→ **EXERCISE AIM**
Convert the data from its first line through the line containing "tap(139, 229)", inclusive, into a JSON list of strings, one string per line, with blank lines omitted. Leave the pictures out of the list.

◇ ◇ ◇ ◇

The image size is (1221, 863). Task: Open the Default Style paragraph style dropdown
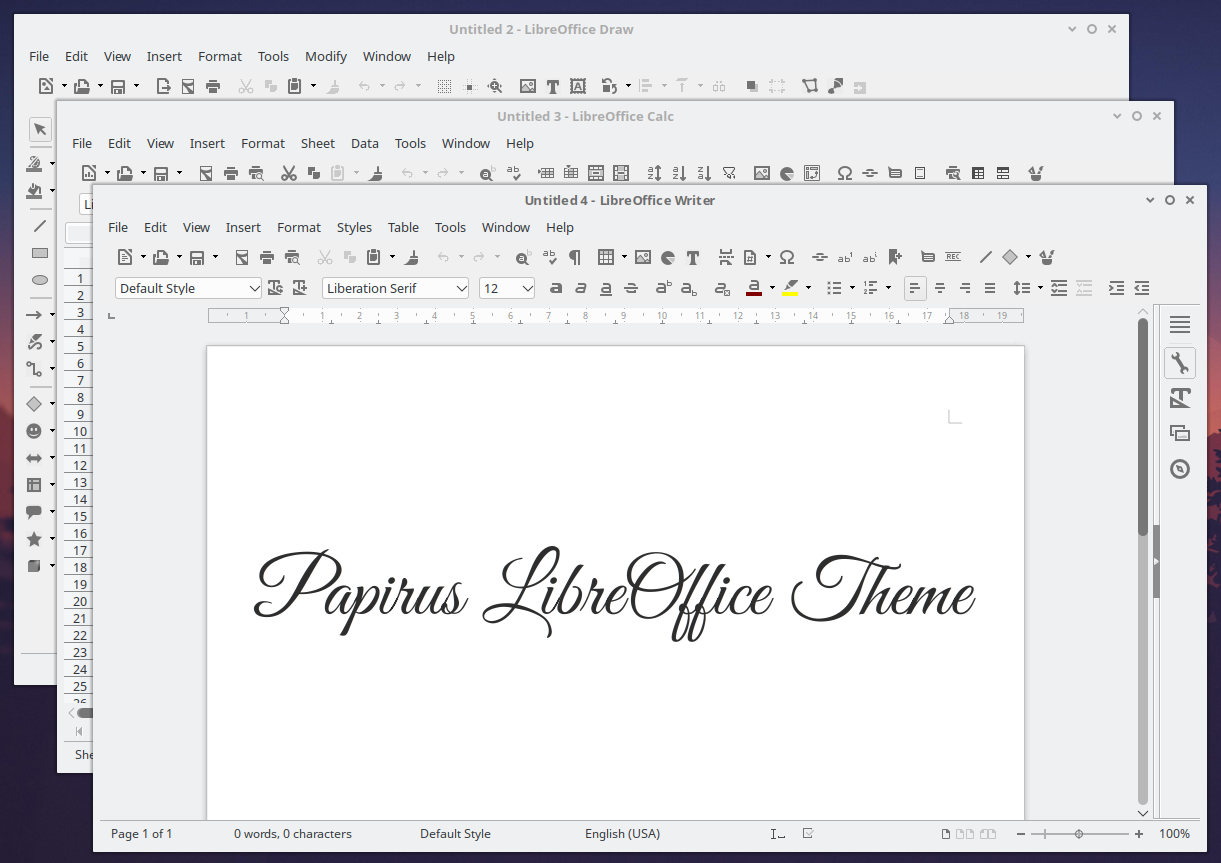pyautogui.click(x=254, y=288)
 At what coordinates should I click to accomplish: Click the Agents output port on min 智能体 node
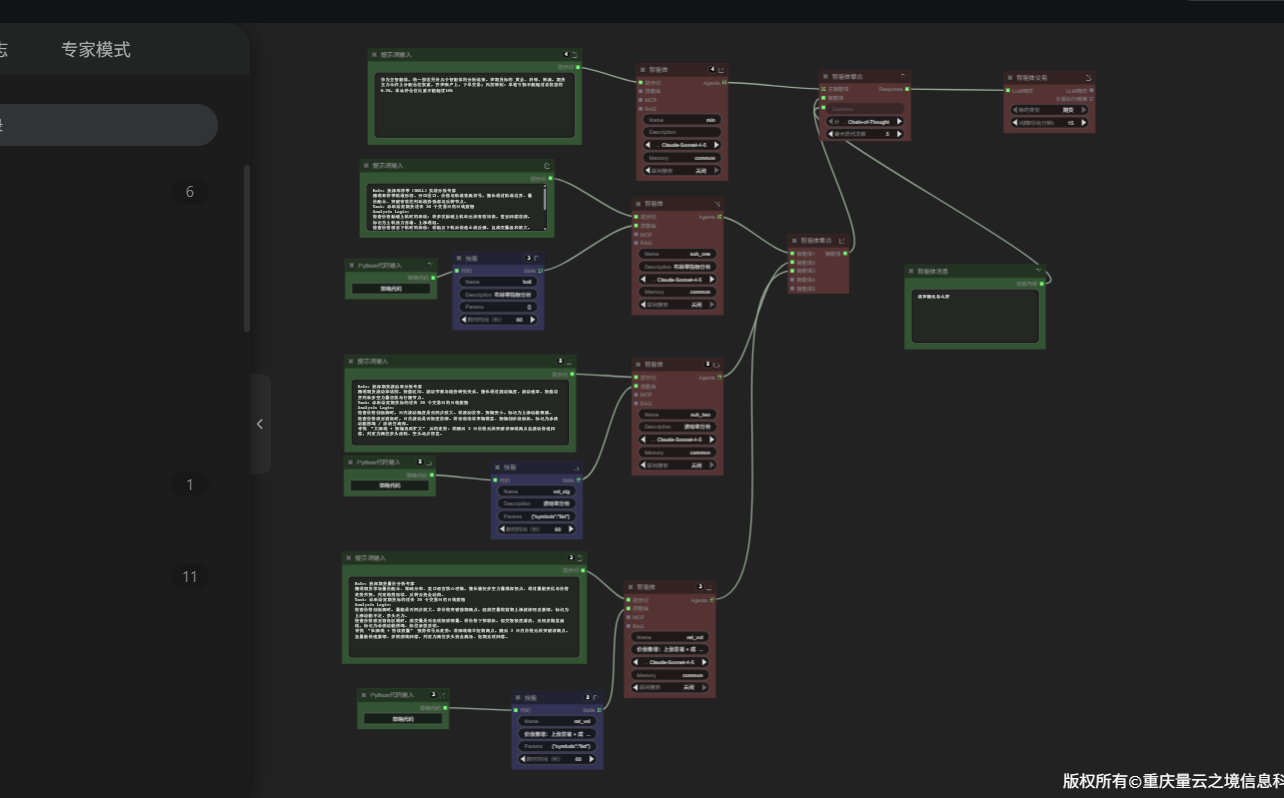click(x=725, y=83)
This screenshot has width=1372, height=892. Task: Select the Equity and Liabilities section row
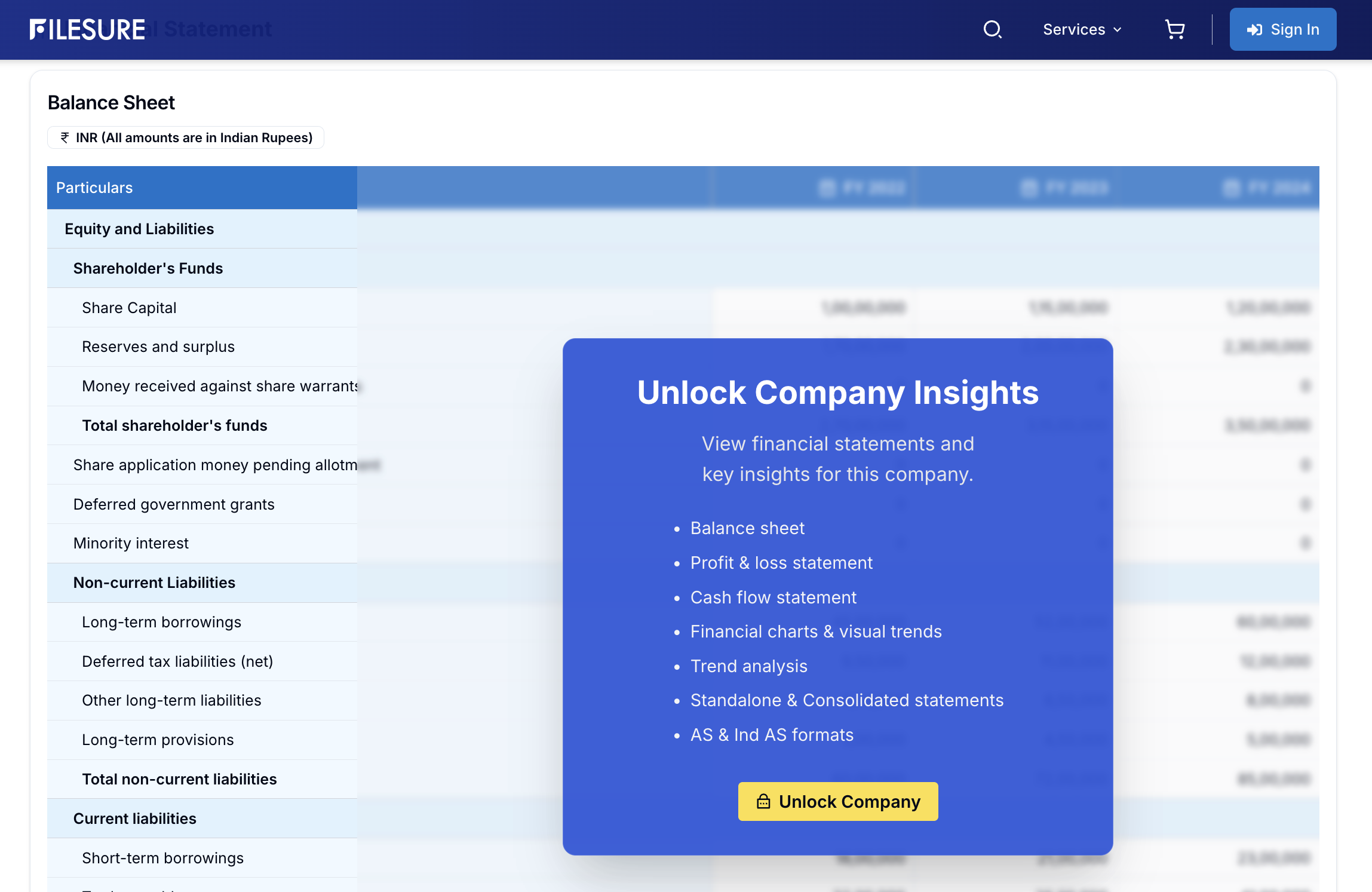tap(139, 229)
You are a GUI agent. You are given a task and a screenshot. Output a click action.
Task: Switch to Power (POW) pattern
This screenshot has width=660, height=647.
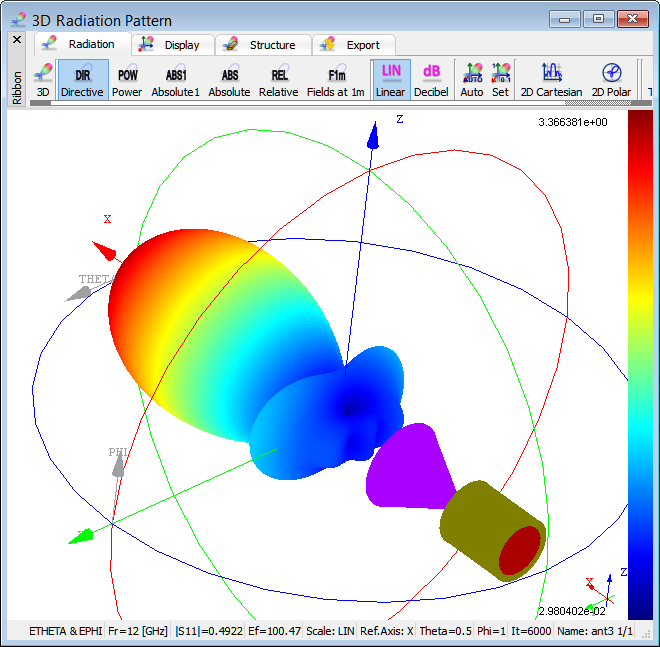127,79
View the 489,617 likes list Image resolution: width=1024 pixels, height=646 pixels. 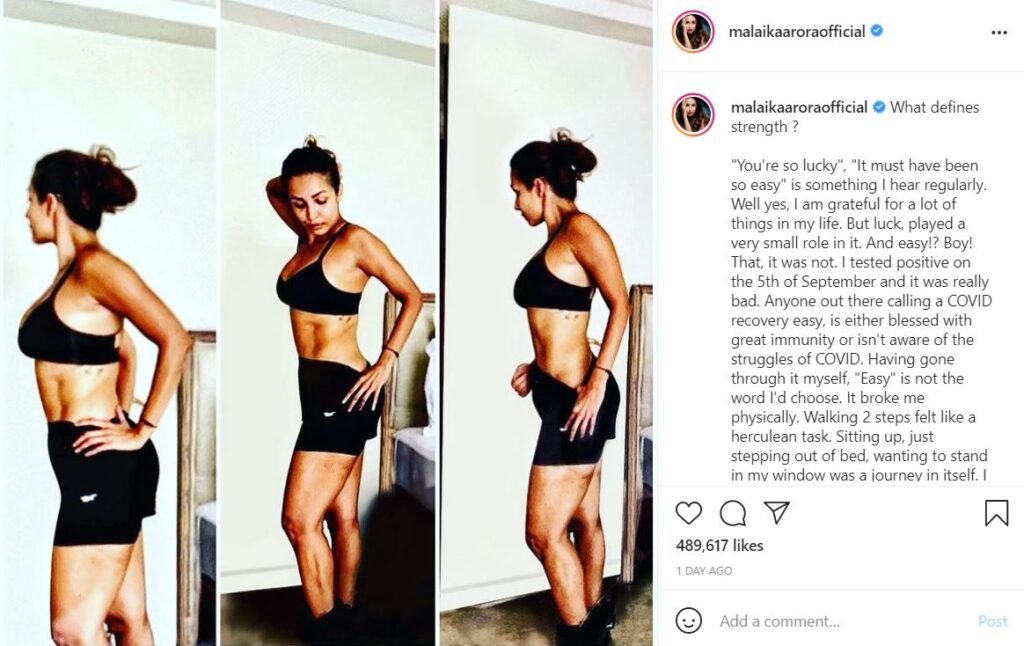720,545
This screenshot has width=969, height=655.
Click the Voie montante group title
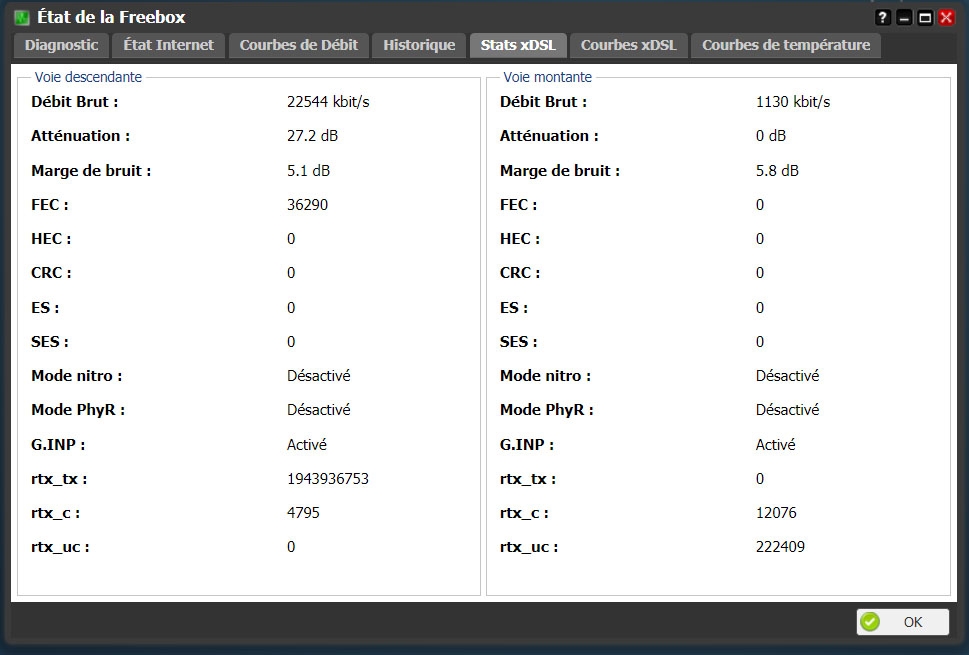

◇ ◇ ◇ ◇

→ **OUTPUT**
[
  "The image size is (1221, 863). Task: Open the Default Style paragraph style dropdown",
  "pyautogui.click(x=254, y=288)",
  " At what coordinates should I click to accomplish: Click the Agents output port on min 智能体 node",
  "click(x=725, y=83)",
  "This screenshot has width=1372, height=892. Task: Select the Equity and Liabilities section row",
  "tap(139, 229)"
]